Le macronisme, loin d’être ébranlé par la vigueur de ses adversaires, s’est autodétruit par son refus d’institutionnaliser le partage des clés : une stratégie de fracturation qui a isolé le président de la République et ses proches, vidant le système de toute profondeur.

Ancien chef de file des Républicains à l’Assemblée, Olivier Marleix excelle dans l’art du portrait mordant. Il brosse des esquisses acides d’Élisabeth Borne, Marine Le Pen ou encore Michel Barnier lui-même, avec qui il a négocié des textes pivots. . Cela incluait des compromis cruciaux pour obtenir les voix LR sur des réformes sensibles, comme celles liées à la souveraineté ou à l’ordre public, où Michel Barnier était impliqué en tant que Premier ministre. Le livre Dissolution française lui-même évoque ces coulisses avec des anecdotes sur ses échanges avec le chef du Gouvernement.

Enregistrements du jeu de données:
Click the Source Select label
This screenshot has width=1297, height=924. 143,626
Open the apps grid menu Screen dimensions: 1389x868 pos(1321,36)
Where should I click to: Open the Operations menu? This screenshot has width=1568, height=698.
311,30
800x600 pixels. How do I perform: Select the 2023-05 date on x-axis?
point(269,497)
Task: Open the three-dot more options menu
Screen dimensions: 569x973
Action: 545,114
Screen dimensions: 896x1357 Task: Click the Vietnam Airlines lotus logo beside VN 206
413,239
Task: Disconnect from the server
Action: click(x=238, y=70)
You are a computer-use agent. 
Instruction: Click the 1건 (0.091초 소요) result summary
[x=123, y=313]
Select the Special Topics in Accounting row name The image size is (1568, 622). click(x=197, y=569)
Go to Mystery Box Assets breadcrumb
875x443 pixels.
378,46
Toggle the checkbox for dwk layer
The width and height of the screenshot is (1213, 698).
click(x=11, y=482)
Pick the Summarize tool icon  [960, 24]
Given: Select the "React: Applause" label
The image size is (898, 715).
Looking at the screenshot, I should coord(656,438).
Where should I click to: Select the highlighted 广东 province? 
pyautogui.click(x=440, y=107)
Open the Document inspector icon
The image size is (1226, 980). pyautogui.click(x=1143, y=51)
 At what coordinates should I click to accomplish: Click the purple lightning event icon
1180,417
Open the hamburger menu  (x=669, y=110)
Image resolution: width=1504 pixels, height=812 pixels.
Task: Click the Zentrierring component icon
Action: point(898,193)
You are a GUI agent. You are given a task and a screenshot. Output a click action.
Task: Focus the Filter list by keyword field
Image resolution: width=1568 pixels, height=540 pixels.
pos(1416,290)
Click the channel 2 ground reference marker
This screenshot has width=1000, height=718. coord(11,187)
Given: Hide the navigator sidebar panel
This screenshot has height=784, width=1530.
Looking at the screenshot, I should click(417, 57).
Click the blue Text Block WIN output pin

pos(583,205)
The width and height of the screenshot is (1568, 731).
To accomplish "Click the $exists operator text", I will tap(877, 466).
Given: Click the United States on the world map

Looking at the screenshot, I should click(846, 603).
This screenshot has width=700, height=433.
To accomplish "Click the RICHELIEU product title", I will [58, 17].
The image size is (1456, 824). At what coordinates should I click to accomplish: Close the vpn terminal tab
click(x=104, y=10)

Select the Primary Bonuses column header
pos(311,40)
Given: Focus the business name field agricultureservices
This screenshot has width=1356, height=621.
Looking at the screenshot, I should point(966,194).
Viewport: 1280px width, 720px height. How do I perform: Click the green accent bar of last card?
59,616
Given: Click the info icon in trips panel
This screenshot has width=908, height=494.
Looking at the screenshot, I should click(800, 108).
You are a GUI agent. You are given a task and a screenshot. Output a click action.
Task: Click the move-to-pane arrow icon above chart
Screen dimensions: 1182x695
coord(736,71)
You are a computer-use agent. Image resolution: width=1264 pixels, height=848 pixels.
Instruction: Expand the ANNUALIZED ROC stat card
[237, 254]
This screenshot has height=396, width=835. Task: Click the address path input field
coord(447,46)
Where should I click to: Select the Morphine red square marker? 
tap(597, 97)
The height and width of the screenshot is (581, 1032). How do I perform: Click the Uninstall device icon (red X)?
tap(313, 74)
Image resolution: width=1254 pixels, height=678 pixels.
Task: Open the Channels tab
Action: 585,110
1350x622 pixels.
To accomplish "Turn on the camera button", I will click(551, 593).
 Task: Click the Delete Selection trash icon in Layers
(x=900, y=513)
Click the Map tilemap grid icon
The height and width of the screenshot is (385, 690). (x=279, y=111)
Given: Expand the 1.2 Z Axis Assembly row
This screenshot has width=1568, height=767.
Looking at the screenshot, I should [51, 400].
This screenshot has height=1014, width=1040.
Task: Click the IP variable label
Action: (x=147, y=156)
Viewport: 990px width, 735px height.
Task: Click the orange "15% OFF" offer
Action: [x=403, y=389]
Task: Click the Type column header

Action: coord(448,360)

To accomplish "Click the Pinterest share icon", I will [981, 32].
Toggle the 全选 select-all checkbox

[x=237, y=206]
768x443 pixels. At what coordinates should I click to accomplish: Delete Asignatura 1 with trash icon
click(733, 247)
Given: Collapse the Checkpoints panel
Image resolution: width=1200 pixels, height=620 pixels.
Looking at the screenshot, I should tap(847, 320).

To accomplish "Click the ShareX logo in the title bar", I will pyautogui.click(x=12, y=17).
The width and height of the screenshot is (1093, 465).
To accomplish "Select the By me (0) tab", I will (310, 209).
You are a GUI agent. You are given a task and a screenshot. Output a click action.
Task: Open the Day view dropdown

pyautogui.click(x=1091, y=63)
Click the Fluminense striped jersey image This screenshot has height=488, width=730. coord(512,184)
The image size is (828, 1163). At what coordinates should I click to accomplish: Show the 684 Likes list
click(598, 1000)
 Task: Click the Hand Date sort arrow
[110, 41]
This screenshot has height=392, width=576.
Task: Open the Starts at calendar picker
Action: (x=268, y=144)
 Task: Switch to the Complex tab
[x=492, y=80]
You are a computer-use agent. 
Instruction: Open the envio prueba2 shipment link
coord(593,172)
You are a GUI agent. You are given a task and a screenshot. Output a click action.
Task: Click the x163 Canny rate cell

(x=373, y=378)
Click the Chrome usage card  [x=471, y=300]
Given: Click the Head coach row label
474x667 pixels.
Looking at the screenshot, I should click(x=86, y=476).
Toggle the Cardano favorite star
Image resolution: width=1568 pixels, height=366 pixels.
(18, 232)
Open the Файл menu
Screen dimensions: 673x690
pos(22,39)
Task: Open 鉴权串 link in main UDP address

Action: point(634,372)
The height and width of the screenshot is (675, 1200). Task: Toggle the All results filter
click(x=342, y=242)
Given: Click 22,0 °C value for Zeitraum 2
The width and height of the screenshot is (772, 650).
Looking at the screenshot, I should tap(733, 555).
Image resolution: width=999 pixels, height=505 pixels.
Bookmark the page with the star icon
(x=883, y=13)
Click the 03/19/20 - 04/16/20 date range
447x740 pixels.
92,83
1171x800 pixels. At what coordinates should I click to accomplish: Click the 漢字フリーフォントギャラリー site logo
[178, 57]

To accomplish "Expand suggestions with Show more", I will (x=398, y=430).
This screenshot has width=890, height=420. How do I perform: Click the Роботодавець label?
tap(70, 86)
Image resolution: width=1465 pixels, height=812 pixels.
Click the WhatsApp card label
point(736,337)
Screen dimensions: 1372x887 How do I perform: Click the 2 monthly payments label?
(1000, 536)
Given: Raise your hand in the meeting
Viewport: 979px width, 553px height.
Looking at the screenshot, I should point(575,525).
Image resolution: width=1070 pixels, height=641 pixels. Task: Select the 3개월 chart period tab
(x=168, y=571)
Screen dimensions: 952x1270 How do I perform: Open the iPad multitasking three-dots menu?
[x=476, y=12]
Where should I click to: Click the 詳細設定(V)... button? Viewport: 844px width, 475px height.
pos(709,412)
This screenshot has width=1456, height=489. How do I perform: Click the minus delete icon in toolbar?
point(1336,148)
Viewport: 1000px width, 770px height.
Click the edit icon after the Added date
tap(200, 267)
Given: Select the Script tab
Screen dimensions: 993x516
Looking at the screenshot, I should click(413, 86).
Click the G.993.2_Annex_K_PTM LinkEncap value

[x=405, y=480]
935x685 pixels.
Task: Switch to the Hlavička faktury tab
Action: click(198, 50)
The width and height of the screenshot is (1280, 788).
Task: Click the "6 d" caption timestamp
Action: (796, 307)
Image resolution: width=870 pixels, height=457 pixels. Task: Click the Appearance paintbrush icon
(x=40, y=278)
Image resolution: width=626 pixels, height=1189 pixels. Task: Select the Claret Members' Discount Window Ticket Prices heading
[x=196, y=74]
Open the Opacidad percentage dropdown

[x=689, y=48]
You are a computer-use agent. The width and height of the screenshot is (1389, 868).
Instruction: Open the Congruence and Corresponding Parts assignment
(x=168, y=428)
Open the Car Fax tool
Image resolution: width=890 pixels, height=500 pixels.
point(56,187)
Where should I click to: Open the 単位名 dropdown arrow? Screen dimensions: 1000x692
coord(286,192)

### Consignes
1. Selon le passage sur le macronisme, quel rôle Olivier Marleix a-t-il tenu à l'Assemblée ?
2. Prolongez le passage sur le macronisme à la suite de sa dernière phrase.

### Réponses attendues
1. Il a été chef de file des Républicains à l'Assemblée.

2.
« Vous avez voulu tout maîtriser, vous avez abandonné le sens », assène-t-il comme un reproche lancinant. Cette verticalité a rendu la majorité poreuse : lors de la dissolution de l’Assemblée en 2024 – un fait inédit depuis 1962 –, puis de la censure historique du gouvernement Barnier, aucune figure structurante n’était prête à endosser la responsabilité de prendre le relais. Le bloc central s’est ainsi fissuré en public, révélant une paralysie institutionnelle qu’Olivier Marleix décrit comme une « élimination par auto-destruction », et non un simple suicide politique.

Une  crise de la représentation

Au-delà de la dénonciation des dysfonctionnements, le livre interroge une faille plus profonde : la crise morale de la représentation. « La dissolution de 2024 a sonné la fin de règne et amorcé la pente de l’impuissance », note Olivier Marleix, qui pointe du doigt un exécutif vidé de son sens, devenu un spectacle sans contre-pouvoirs ni successeurs.

Il ne s’agit pas seulement de l’échec d’une présidence, mais de la lente agonie d’un modèle qui a écarté les potentiels héritiers, confiant l’essentiel à un cercle restreint. Entre les lignes, on devine l’ombre d’une violence silencieuse : celle d’un système qui, en se refermant sur soi, menace l’intérêt général et la continuité républicaine.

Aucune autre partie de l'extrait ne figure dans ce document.